Copy out the entries that follow exactly, leaving out the pictures.

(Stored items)
━━━━━━━━
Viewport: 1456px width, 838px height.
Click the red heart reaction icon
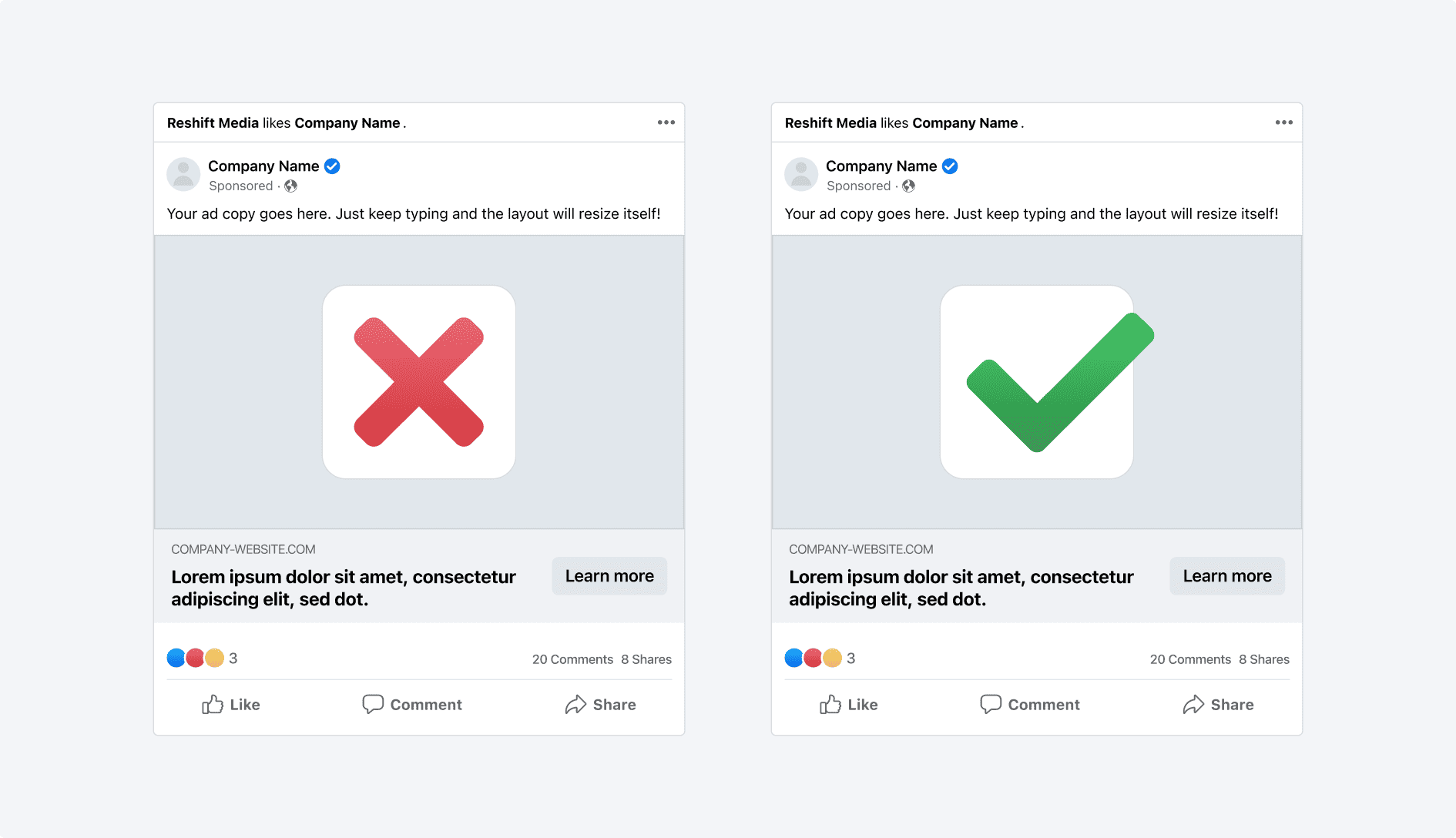(195, 658)
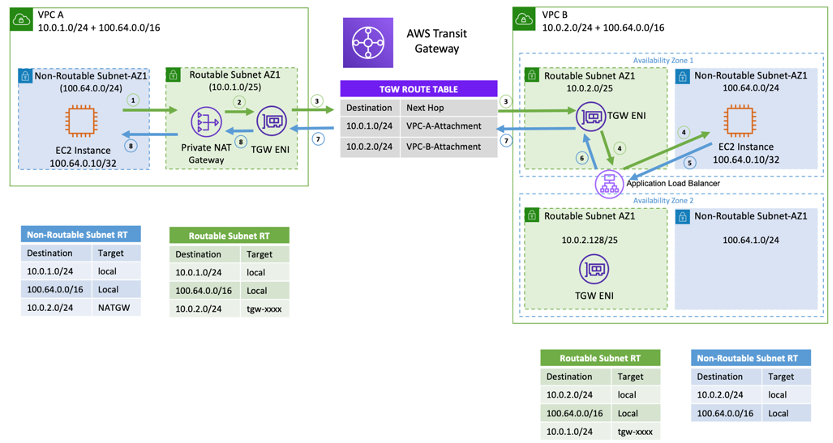Viewport: 833px width, 443px height.
Task: Click the Application Load Balancer icon
Action: [609, 183]
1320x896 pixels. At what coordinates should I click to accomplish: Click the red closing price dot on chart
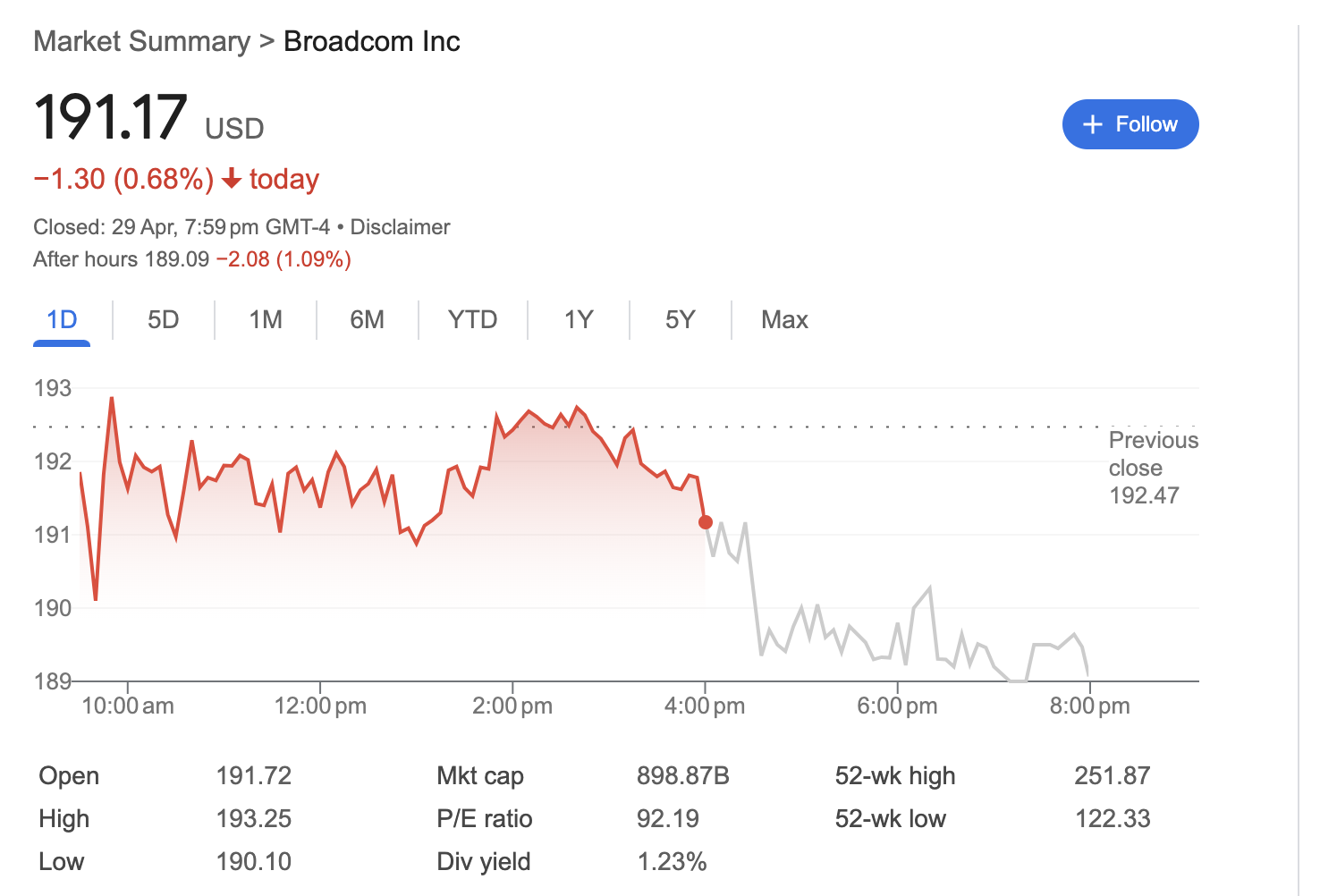(x=706, y=522)
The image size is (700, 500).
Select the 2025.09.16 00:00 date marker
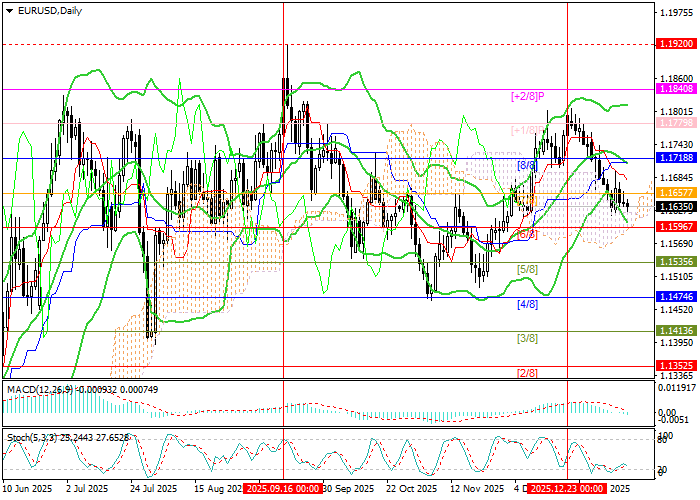pyautogui.click(x=283, y=489)
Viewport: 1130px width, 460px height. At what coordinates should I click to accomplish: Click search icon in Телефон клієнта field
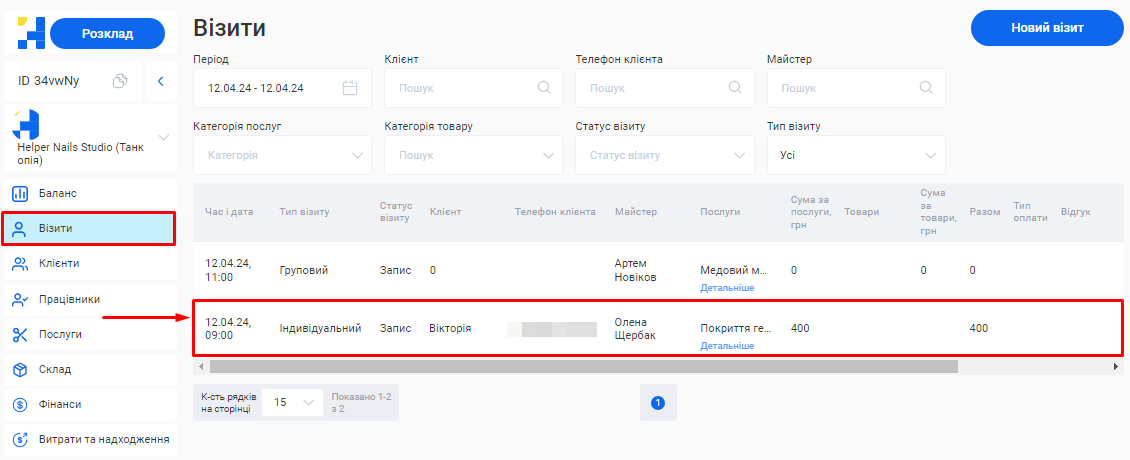point(735,88)
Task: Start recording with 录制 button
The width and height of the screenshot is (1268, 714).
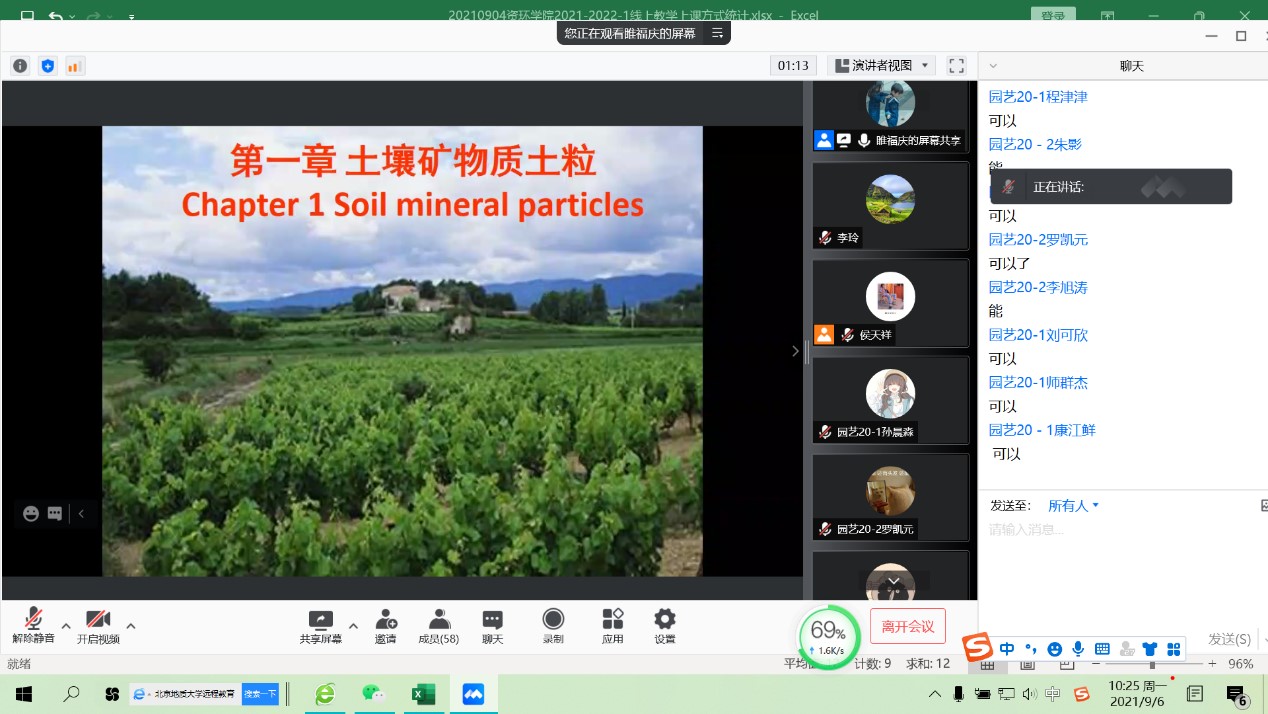Action: [553, 626]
━━━━━━━━
◆ Task response
Viewport: 1456px width, 838px height.
Click the red heart reaction icon
(195, 658)
Viewport: 833px width, 443px height.
Task: Click the Application Load Balancer icon
Action: [609, 183]
1320x896 pixels. At what coordinates should I click to accomplish: Click the red closing price dot on chart
(x=706, y=522)
The image size is (700, 500).
Select the 2025.09.16 00:00 date marker
pyautogui.click(x=283, y=489)
Viewport: 1130px width, 460px height. At what coordinates should I click to accomplish: Click search icon in Телефон клієнта field
point(735,88)
Task: Start recording with 录制 button
The width and height of the screenshot is (1268, 714).
Action: [553, 626]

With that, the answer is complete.